Article rédigé par , le 28 juillet 2016
[Source : Valeurs Actuelles]
Terrorisme. Mis en examen en 2015 pour deux tentatives de départ au djihad, Adel Kermiche a été remis en liberté sous bracelet électronique, contre l'avis du parquet. Le Monde révèle aujourd'hui les pièces du débat judiciaire qui a mené à cela. Les juges ont laissé le futur meurtrier sortir, présumant simplement de sa bonne foi.
Que faisait Adel Kermiche en liberté, au moment où il égorgea sans trembler un prêtre pendant la messe, à Saint-Etienne-du-Rouvray ? Le 18 mars dernier, il était libéré par la justice après dix mois de détention provisoire. Une décision qui pose question alors que le meurtrier venait de tenter par deux fois de rejoindre la Syrie. Refoulé par la Turquie, dont les services de sécurité sont pourtant loin d'être infaillibles, il a réussi à se sortir des griffes peu résistantes de la justice française.
Le Monde révèle aujourd'hui les pièces du débat judiciaire qui a permis sa remise en liberté. "Je suis un musulman basé sur les valeurs de miséricorde, de bienveillance (….) Je ne suis pas extrémiste" promet-il au tribunal.

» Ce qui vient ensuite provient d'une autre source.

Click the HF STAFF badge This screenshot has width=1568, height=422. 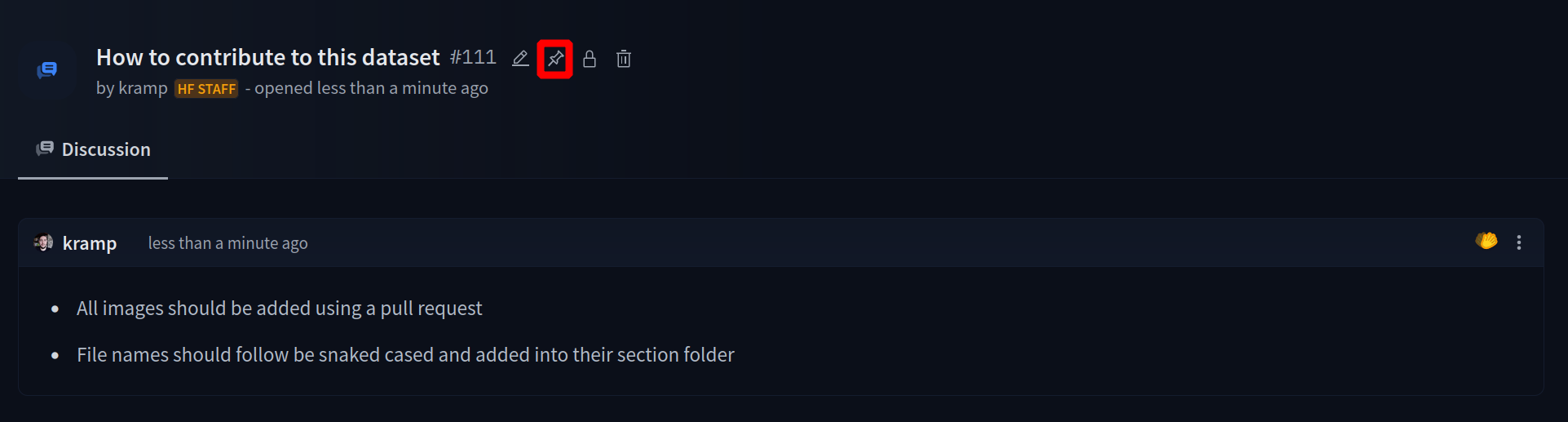pyautogui.click(x=206, y=89)
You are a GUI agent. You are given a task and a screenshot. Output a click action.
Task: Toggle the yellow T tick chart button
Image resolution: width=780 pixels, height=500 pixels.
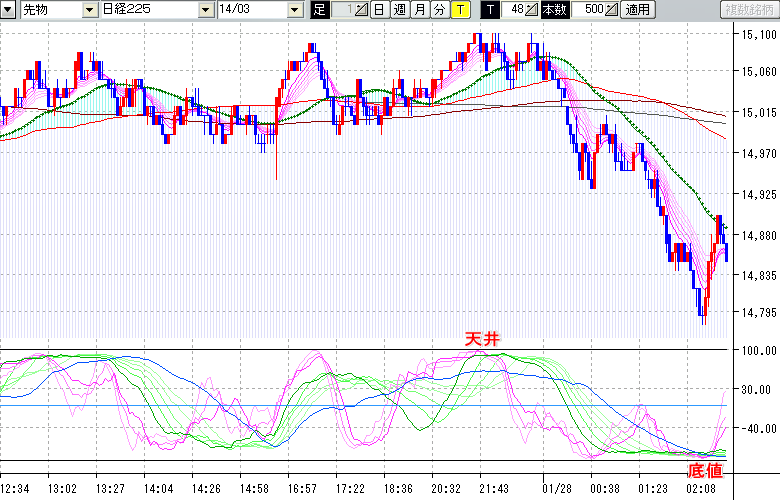(x=460, y=10)
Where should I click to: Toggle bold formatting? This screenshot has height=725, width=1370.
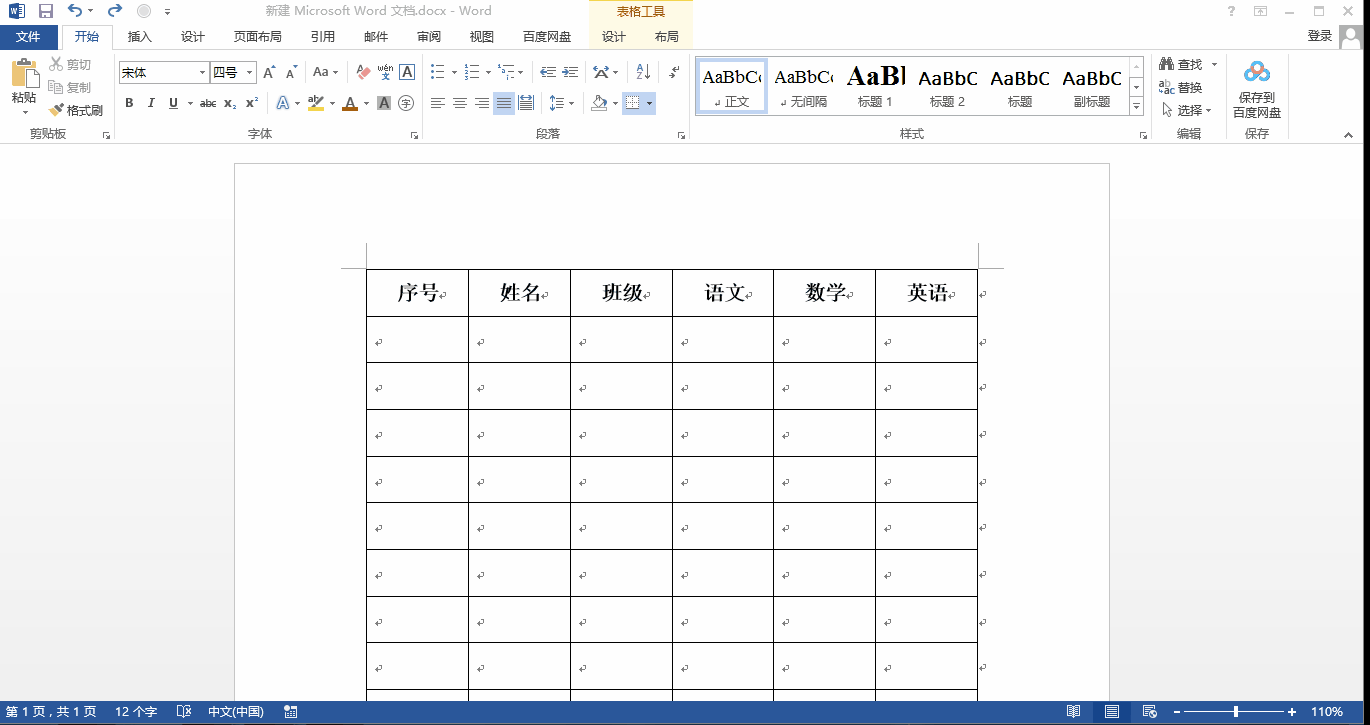(129, 102)
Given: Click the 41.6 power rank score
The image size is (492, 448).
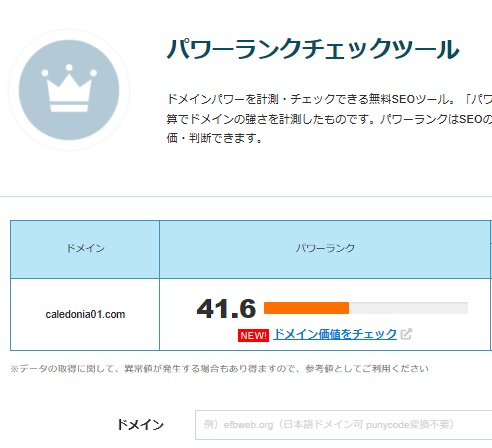Looking at the screenshot, I should point(226,309).
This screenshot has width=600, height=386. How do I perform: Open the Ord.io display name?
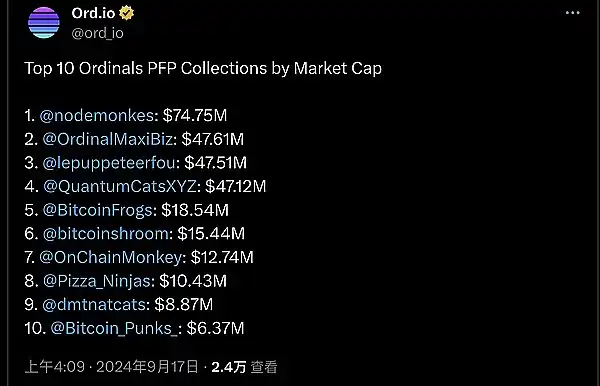[93, 13]
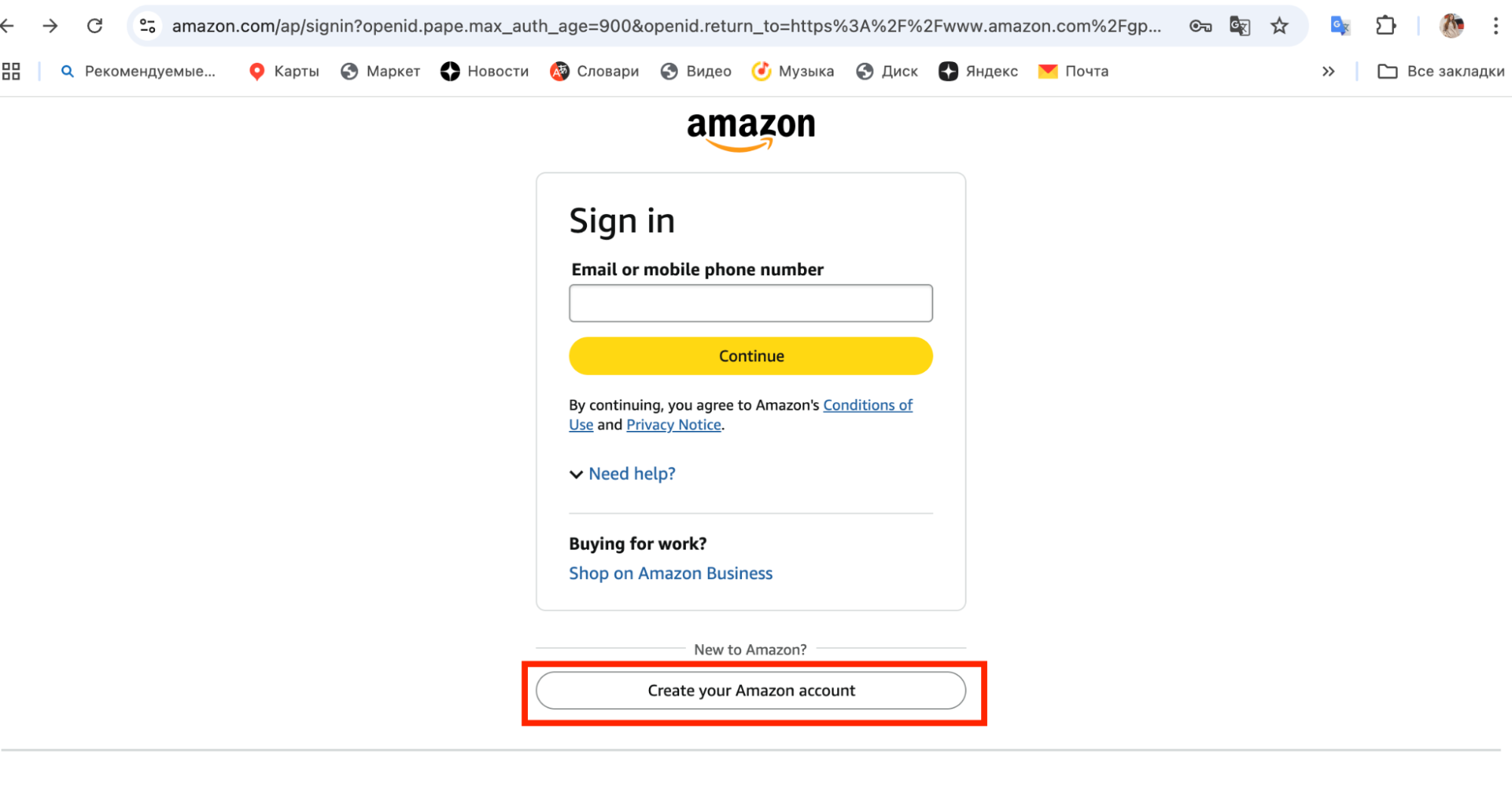Open the Google Translate extension icon
Screen dimensions: 1512x790
pos(1340,26)
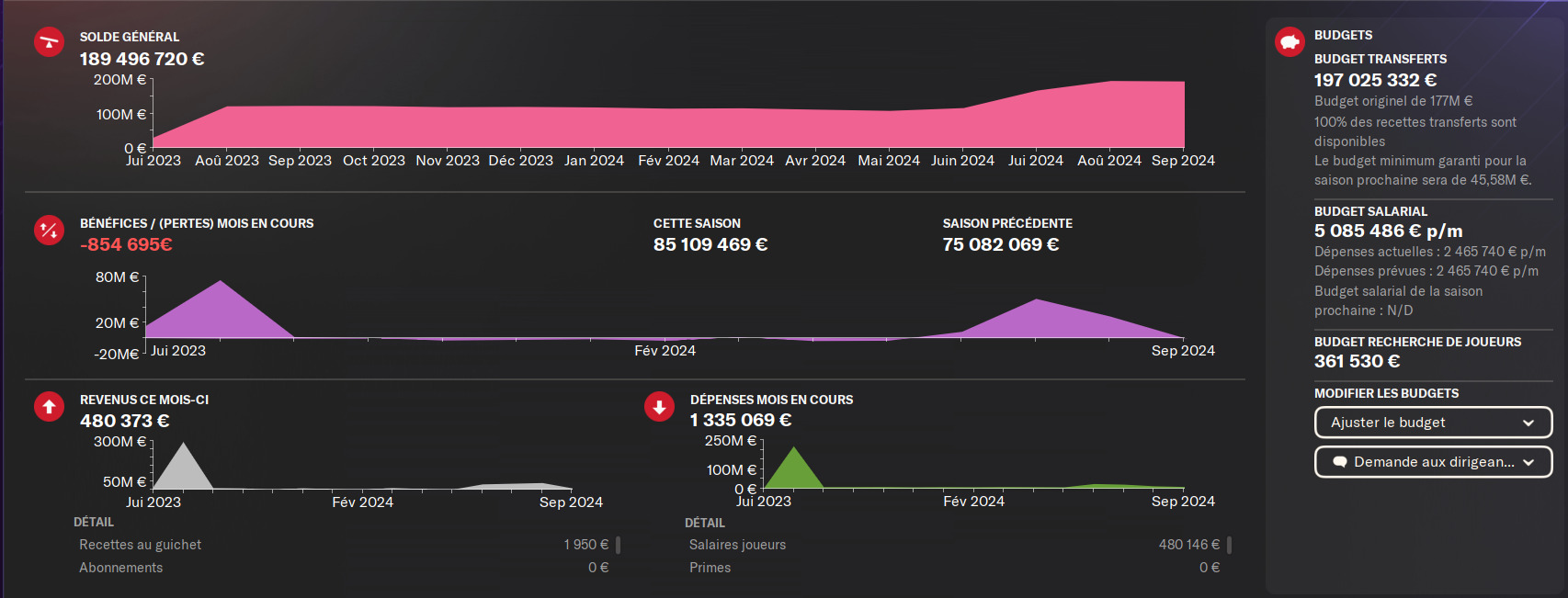Click the bar indicator beside Salaires joueurs amount
The image size is (1568, 598).
click(1229, 545)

Il évoque ses projets professionnels et promet qu'il saura rebondir à sa sortie de prison, bien aidé par sa famille qui assure qu'il a des possibilités dans un centre de loisirs municipal. Alors que l'accusé était déjà attiré par le djihad et l'Etat islamique avant son séjour en prison, les juges ne sont pas inquiétés par le fait qu'il vient de passer dix mois en cellule avec un Saoudien et un Français ayant lui-même passé dix-huit mois dans les rangs de l'EI.
Car Kermiche insiste : il a tourné la page de la radicalisation : "J’ai envie de reprendre ma vie, de revoir mes amis, de me marier". Suffisant pour convaincre le tribunal ? Oui. Dans son ordonnance, la juge explique que le djihadiste en herbe a "pris conscience de ses erreurs", qu'il a eu "des idées suicidaires" pendant son incarcération, et qu'il serait "déterminé à entamer les démarches d'insertion". Enfin, sa famille serait là pour lui apporter un "encadrement et un accompagnement".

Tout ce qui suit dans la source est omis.